Haliç koktu, Marmara müsilaja teslim oldu
Algı operasyonları ve ucuz şovlarla seçimi kazanan İmamoğlu, göreve gelir gelmez ‘1.5 milyar lira tasarruf edeceğiz' bahanesiyle ‘Temel Atmama' töreni gerçekleştirerek Silahtarağa İleri Biyolojik Arıtma Tesisi projesini iptal etti. İmamoğlu'nun, 2020 yılında tamamlanması gereken Tuzla, Paşaköy, Yenikapı ve Baltalimanı İleri Biyolojik Atık Su Arıtma Tesisleri'ni de zamanında bitirememesi nedeniyle pislenen Haliç'ten kötü kokular yükselirken, Marmara ilk defa bu ölçüde deniz salyasıyla kaplandı.

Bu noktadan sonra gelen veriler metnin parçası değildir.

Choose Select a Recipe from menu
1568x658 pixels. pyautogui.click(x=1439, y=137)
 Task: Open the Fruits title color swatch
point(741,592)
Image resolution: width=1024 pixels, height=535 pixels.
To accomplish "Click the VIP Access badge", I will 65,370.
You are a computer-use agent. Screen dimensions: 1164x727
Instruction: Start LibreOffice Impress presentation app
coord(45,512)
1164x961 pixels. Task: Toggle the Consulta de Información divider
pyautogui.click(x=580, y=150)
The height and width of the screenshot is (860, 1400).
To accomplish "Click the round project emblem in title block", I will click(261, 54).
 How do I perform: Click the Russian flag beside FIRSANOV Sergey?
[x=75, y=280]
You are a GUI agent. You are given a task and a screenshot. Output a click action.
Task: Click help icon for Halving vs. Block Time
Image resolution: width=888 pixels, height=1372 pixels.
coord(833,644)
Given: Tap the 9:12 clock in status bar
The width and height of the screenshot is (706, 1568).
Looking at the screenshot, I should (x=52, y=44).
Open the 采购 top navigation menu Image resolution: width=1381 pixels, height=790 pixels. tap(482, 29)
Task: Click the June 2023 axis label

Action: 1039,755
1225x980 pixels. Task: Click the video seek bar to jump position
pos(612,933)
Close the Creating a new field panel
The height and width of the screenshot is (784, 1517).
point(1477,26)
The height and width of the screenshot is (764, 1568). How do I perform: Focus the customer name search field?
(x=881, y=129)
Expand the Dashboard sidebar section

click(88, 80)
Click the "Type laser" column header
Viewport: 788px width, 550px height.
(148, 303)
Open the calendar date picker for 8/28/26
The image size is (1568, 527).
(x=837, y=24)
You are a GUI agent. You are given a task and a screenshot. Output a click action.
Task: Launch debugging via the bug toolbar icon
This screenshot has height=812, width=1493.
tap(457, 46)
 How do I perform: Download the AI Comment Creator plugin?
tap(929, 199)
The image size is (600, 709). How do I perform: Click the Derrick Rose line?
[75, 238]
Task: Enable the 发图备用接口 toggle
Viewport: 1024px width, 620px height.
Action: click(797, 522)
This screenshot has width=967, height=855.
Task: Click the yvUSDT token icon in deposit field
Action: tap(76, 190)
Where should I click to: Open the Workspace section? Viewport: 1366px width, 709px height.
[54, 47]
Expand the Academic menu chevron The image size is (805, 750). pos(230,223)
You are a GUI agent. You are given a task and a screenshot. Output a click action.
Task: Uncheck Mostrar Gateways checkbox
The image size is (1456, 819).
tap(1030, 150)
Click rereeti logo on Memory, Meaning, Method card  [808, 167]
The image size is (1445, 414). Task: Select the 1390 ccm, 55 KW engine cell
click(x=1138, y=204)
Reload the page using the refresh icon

Toplu ulaşımı toplu bulaşıma çevirdi
Laf salatasından başka hiçbir varlık gösteremeyen İmamoğlu, toplu ulaşımda İstanbul halkına hüsranı yaşattı. ‘Kesinlikle ucuzlatacağız' dediği toplu taşıma ücretine yüzde 35'lik bir zam uygulayan İmamoğlu, ne bir yeni otobüs ne de metrobüs satın almazken, araçların yaş ortalamasını 10'a çıkardı. İETT kaynaklarını ulaşım araçlarını süsleyerek savuran İmamoğlu, tek çatı altında topladığı otobüsleri sarıya boyamayı bile beceremeyerek, macunlu halde seferlere sürdü. Sefer sayısını yeterince artırmayan İmamoğlu, hükümetin salgınla mücadelesini adeta sabote ederek toplu ulaşımı kitlesel bulaşıma çevirdi. Şehrin ulaşım yükünü hafifletecek olan ve yapımı devam eden Sancaktepe-Yenidoğan metro hatları İmamoğlu'nun talimatıyla üzerlerine moloz dökülerek durduruldu. Aynı İmamoğlu daha önce de Başakşehir Çam ve Sakura Şehir Hastanesi'ne giden yolu “para yok” diyerek yapmamış, Başakşehir metro hattı ile yapımı devam eden Levazım Tüneli'ni de durdurmuştu.
Ne dediyse tersini yaptı
İstanbullu hizmet bekleyedursun, İmamoğlu kah Bodrum'da kızgın kumların, kah kayak merkezlerinde karın tadını çıkardı. Sürekli olarak deprem gerçeğinden bahseden İmamoğlu, bir tane bile yeni konutu tamamlayamadı. Kentsel proje kapsamında dağıtımını yaptığı KİPTAŞ konutları AK Parti döneminde yapımı tamamlanan evlerdi. İstanbul'da çoğu CHP'li belediyelerde olan 900 ağır hasarlı binanın yıkımını bile gerçekleştiremedi. İstanbul'daki oto yolların kenarlarında olan 45 bin metrekarelik dikey bahçeler de dahil olmak üzere Başakşehir, Tuzla, Beşiktaş ve Şile'deki 364 bin 763 metrekarelik yeşil alan rant hırsıyla imara açıldı.
Zam üstüne zam yaptı
İstanbul'da yaşamı ucuzlatacağını iddia eden İmamoğlu tam aksi bir politika imzaladı. Göreve geldikten kısa bir süre sonra verdiği sözlerin üzerine yatan İmamoğlu şehri zam yağmuruna tuttu. Toplu taşımaya yüzde 35 zam yapan İmamoğlu, taksiye ise yüzde 47.6'lık bir zam uyguladı. Bu kadarla da yetinmeyen İmamoğlu, okul servisine yüzde 13, Beltur Cafe ürünlerine yüzde 20, minibüse yüzde 25, arabalı vapura yüzde 20, Halk Ekmeğe yüzde 40, dolmuşa yüzde 24, Hamidiye Suya yüzde 30, İspark'a yüzde 50 oranında zam yaptı. İBB'ye ait hizmet araçlarını Yenikapı'ya dizerek israf algısı oluşturan İmamoğlu, göreve geldikten sonra lüks araç ihaleleri açtı. Sadece İSKİ'ye 750 araç daha kiralayan İmamoğlu, belediye iştiraklerini ultra lüks araçlarla donattı. İmamoğlu, hayvan hakları ile ilgili birçok vaatte bulundu, ancak göreve gelince, barınaklardaki hayvanlardan kurtulmak için harekete geçti. Hatta birçok kedi ve köpeği, Gebze sınırlarına terk etti.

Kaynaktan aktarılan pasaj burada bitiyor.